── Given records

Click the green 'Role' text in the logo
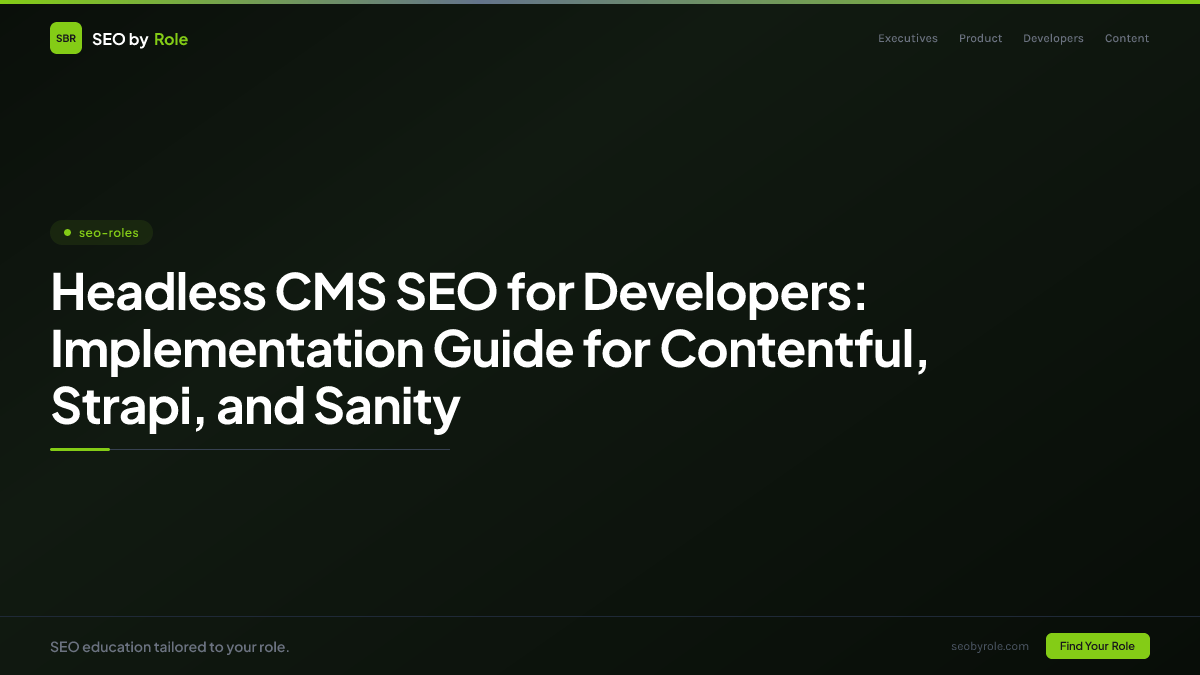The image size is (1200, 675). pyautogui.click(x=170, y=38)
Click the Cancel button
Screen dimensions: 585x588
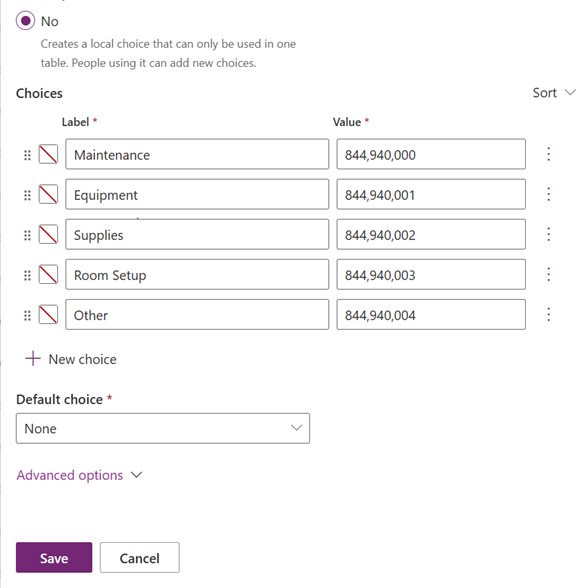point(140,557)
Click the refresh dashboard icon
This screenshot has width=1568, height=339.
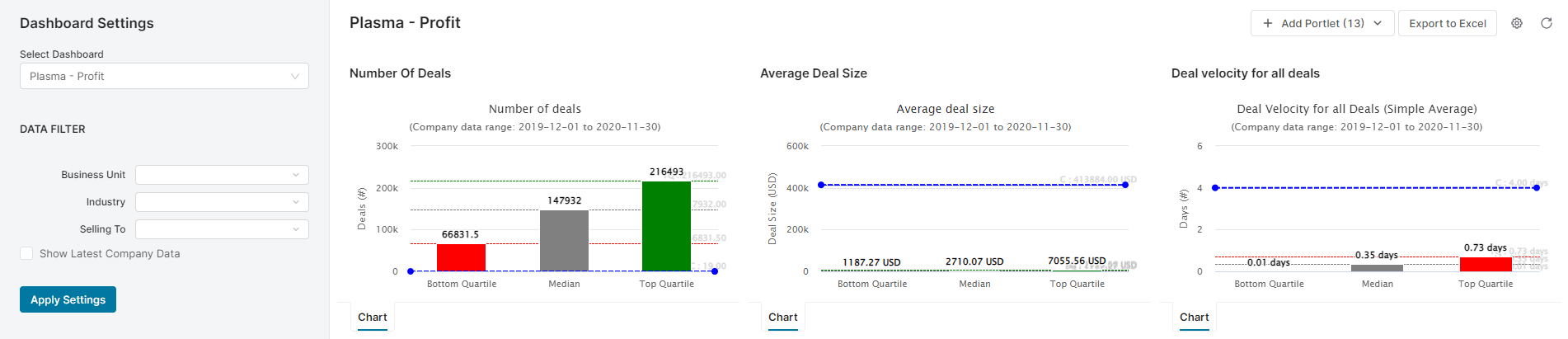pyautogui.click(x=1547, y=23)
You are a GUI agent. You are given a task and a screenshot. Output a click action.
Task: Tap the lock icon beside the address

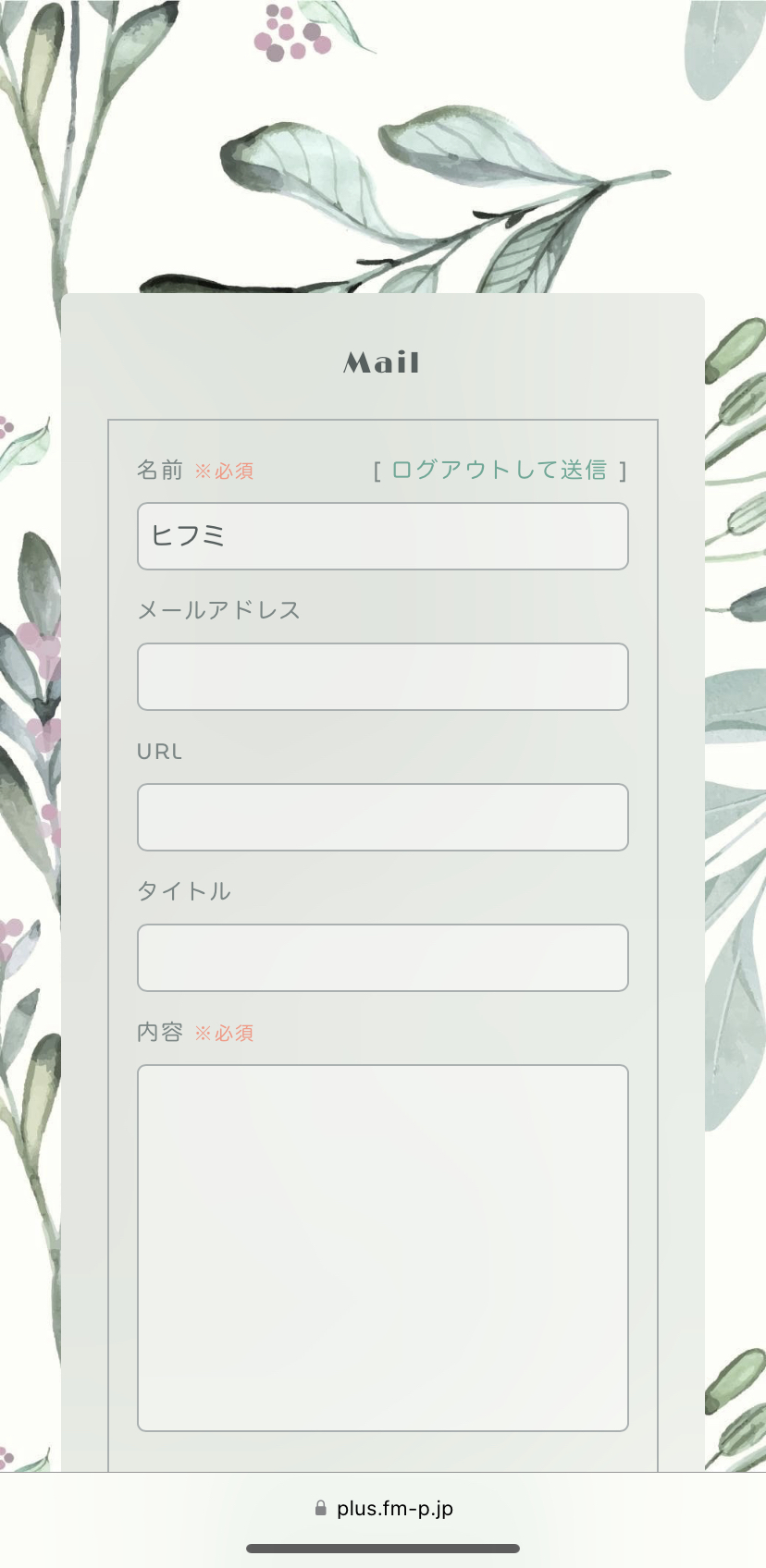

────

(What is being asked): With the pictures removed, output the listing above exactly.

(The completed task):
Click the green 'Role' text in the logo
The image size is (1200, 675). pyautogui.click(x=170, y=38)
Click the Cancel button
Screen dimensions: 585x588
point(140,557)
Click the refresh dashboard icon
This screenshot has width=1568, height=339.
pyautogui.click(x=1547, y=23)
You are a GUI agent. You are given a task and a screenshot. Output a click action.
Task: Tap the lock icon beside the address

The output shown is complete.